The timid dog that is willing to work but offended if I say anything to it, or even correct it with my body position, may want to quit and go back to the kennel, but the pen keeps it from leaving. By being in the pen the dog can't get out away from me and I can reassure him all is ok, while at the same time, I've learned something about the dog and not started a habit of him running off. Sometimes timidness is really a confidence problem that can be fixed by encouragement and positive responses, other times it's a temperament problem. I think rarely does this type of dog ever overcome a temperament problem and make a good useful working dog.
When I first start a dog in the pen, or take him to the pasture for the first time, it's not uncommon for him to just bust through the sheep and scatter them. To try and prevent this from happening again, I'll use my body and sorting stick (maybe tapping it on the ground) to push him out a bit. If I'm working in the pen and he's being pretty bad about busting the sheep, I'll put the sheep on the fence and get between the dog and the sheep. I'll just let him work in a half circle for a while until he settles down and gets the message I'm not going to tolerate him busting in.

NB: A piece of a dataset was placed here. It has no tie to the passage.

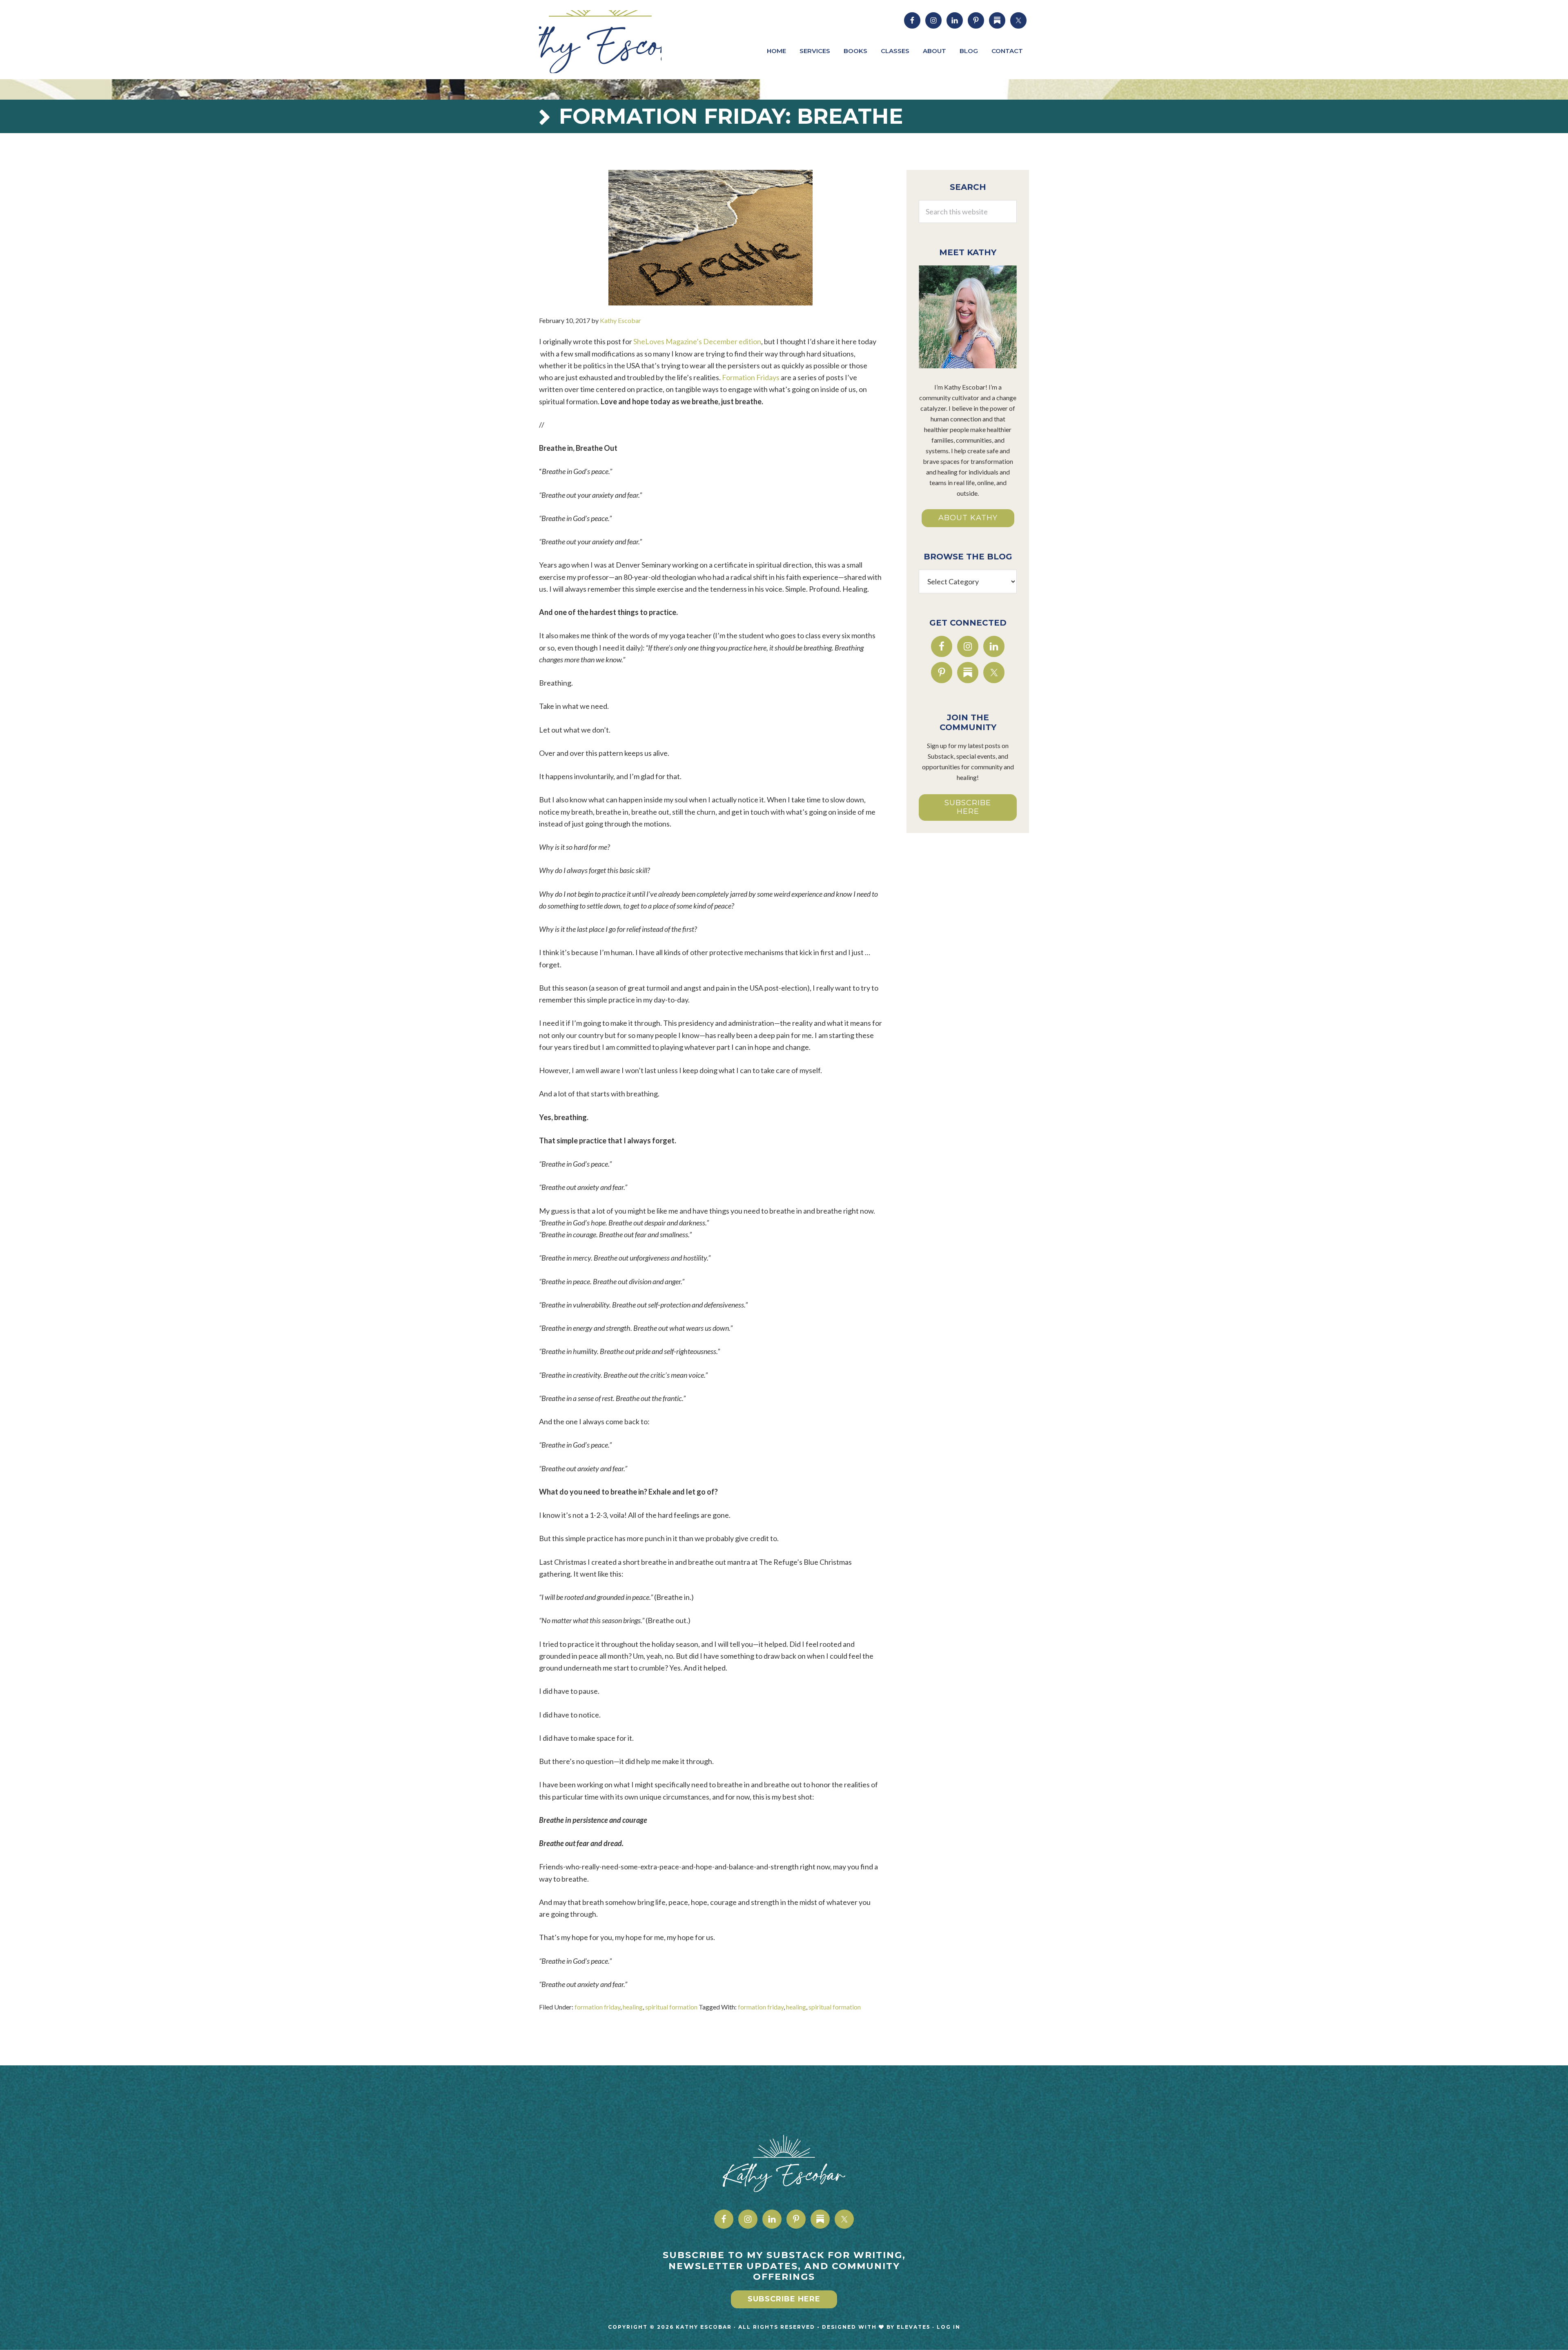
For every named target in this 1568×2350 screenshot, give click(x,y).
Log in (948, 2327)
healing (633, 2007)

After a few sessions in the pen I'll move to the pasture. I'll use the same dog broke sheep, and maybe an older dog (just staying back, but there if the sheep happen to get away). Hopefully I've established somewhat of a stop on the dog, most of that work was done on him in the pen with the sheep, and some yard work on a line. While working in the field, I'll just walk around and let the dog keep the sheep up to me. It's okay if the sheep pass me, I'll just turn and go the other direction, letting the dog go around and catch them. I'll also insist the dog stop when I say. After a little balance work, I'll start doing mini outruns, and asking the dog to stop when he gets behind the sheep.

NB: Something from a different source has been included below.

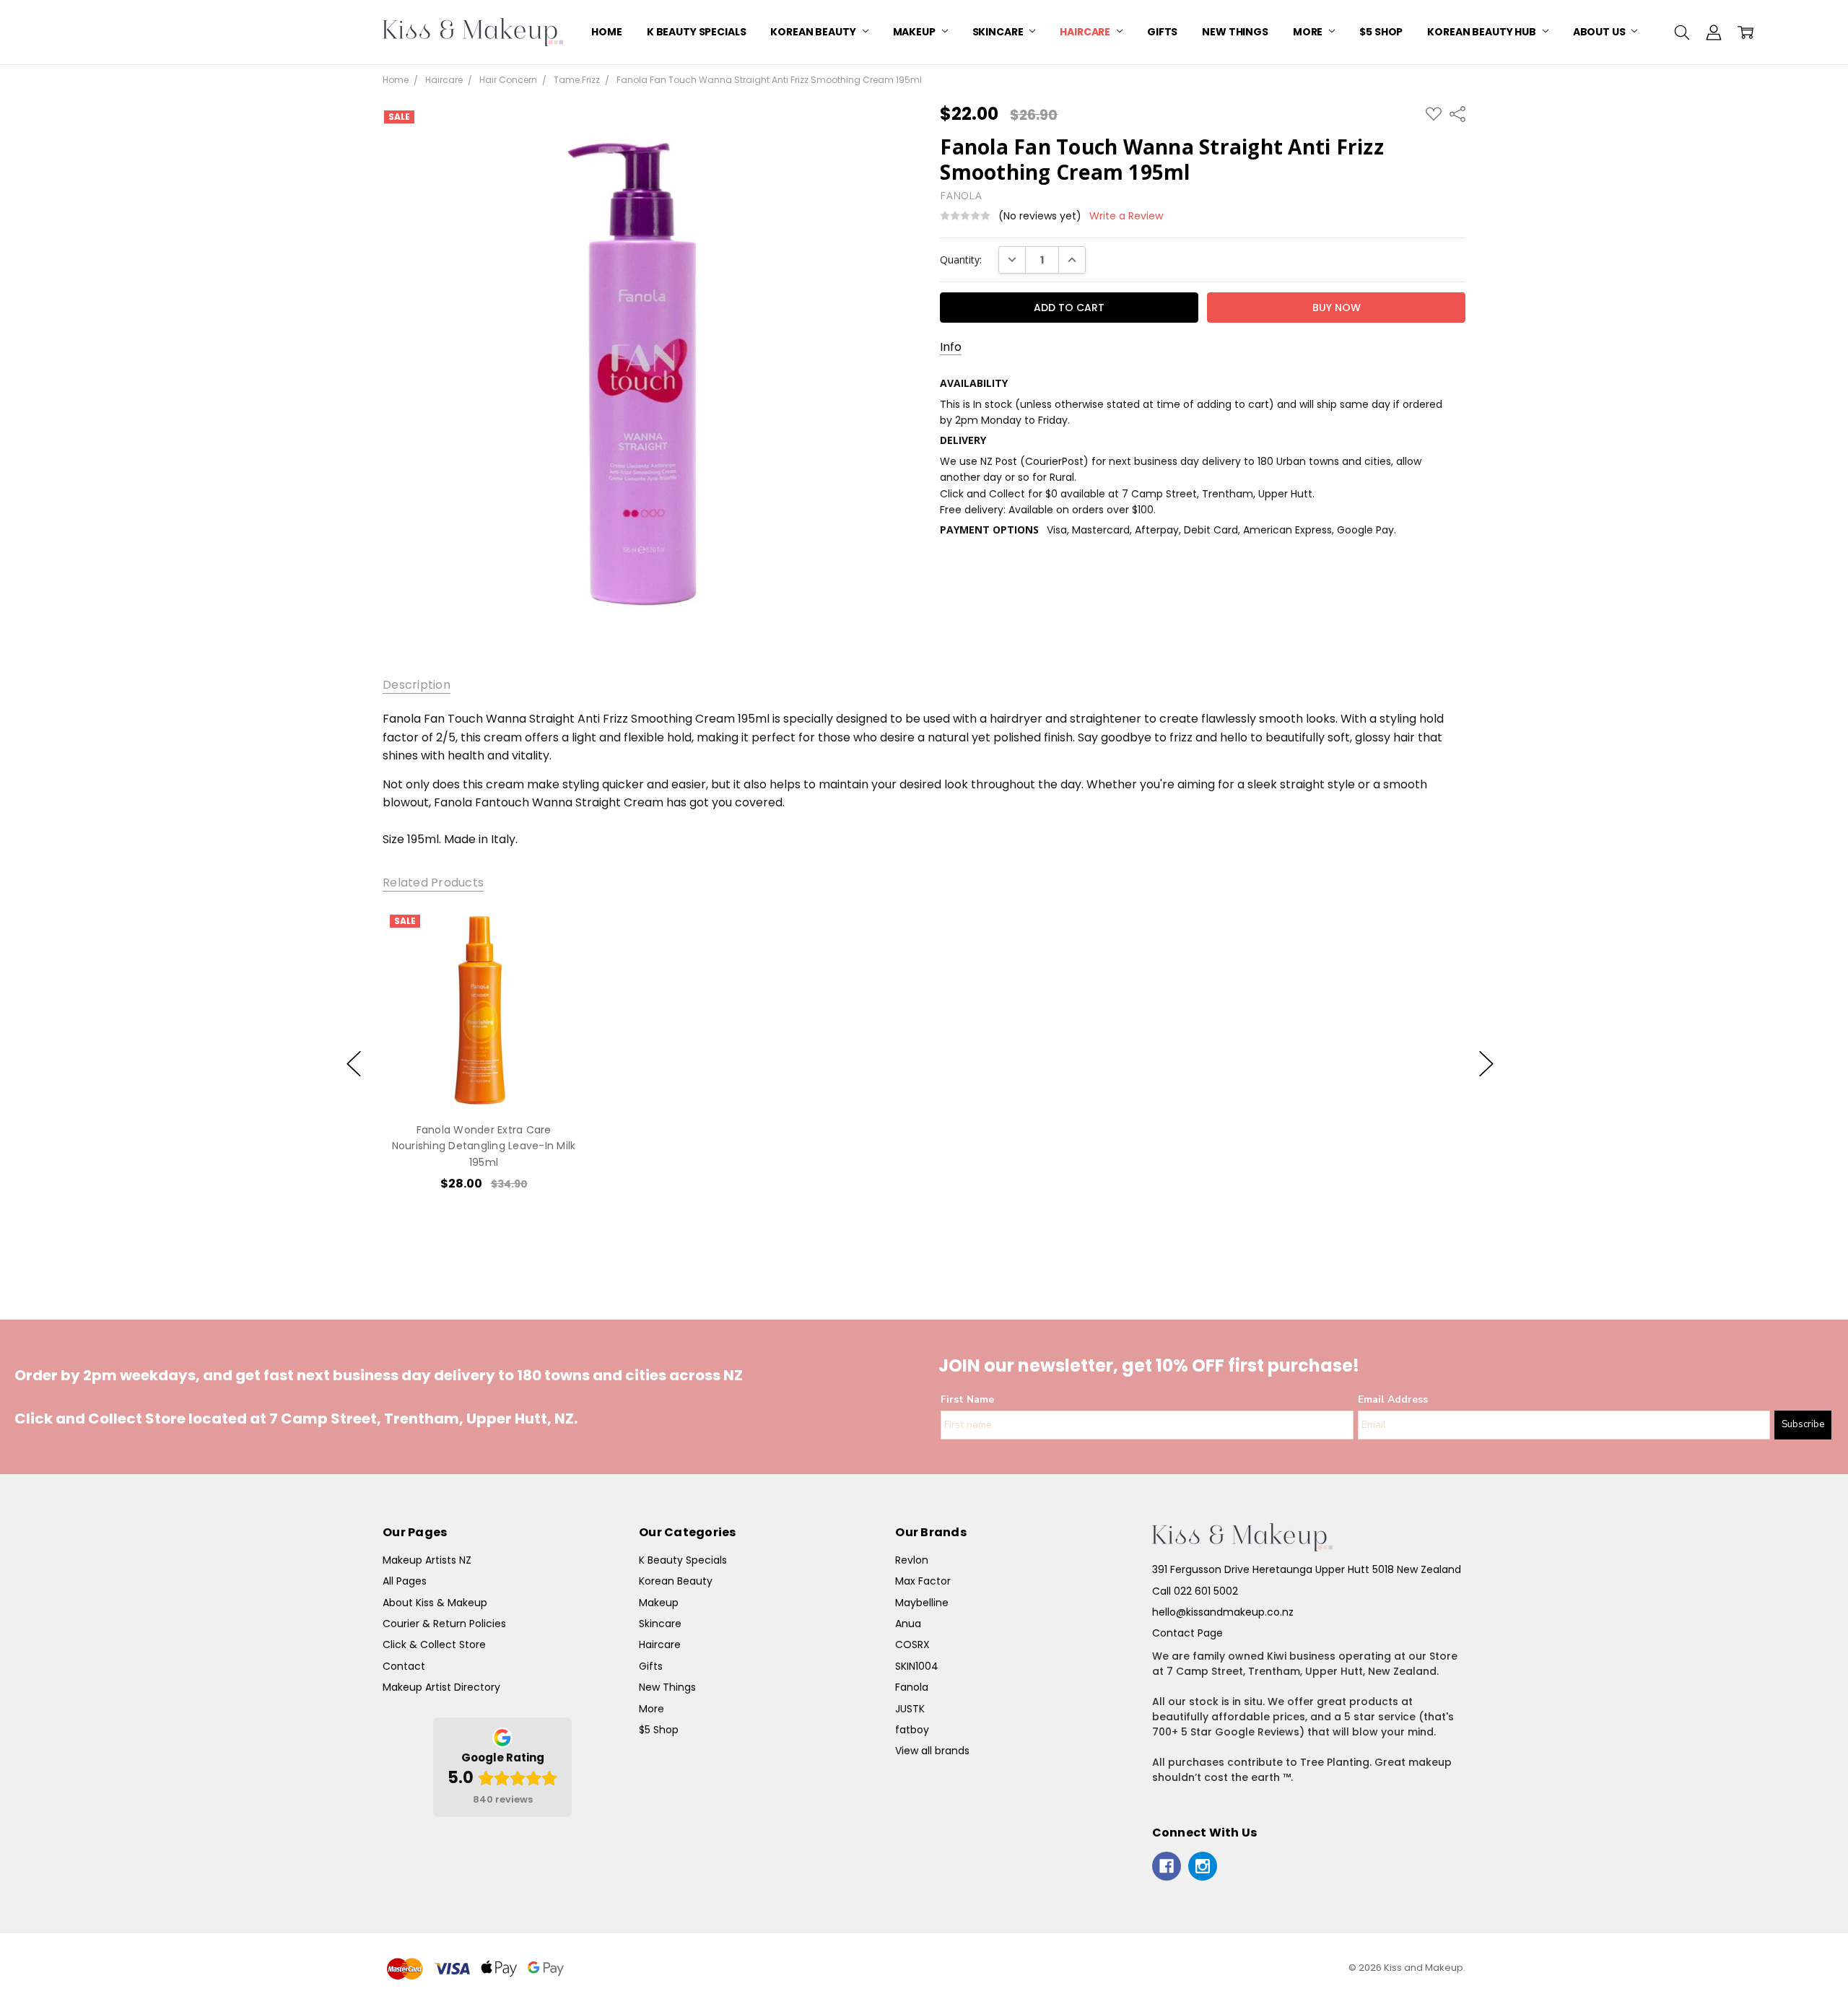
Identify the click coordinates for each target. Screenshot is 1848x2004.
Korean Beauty (814, 32)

As the dog progresses and I have pretty good control of him as far as stopping, I'll change stock. I'll use some sheep that are not as dog broke and offer the dog a bit more of a challenge. He will have to think more and be in the right place or risk losing his sheep. The sheep will teach the dog a lot if allowed to. After the dog has been working a few months on semi dog broke sheep, I like to put him on some lambs, that will really make him think about what he's doing and slow him down if he's been working too fast and close. A few days of working the flighty lambs, or any kind of flighty sheep, will usually make a difference. The dog will be thinking more about what he's doing and how fast he's doing it. I'm careful not to let the sheep get the best of him by out doing him, they can be very frustrating to a young or even old dog. If the sheep are behaving semi nicely I can work for 20 or 30 minutes. If they are being real boogers I'll and stop before all goes hay wire even if I only get a 10 minutes work. 10 minutes of positive work is far better than 20 minutes of wrecks and getting beat. The sheep are often the best teachers, even to the trainer.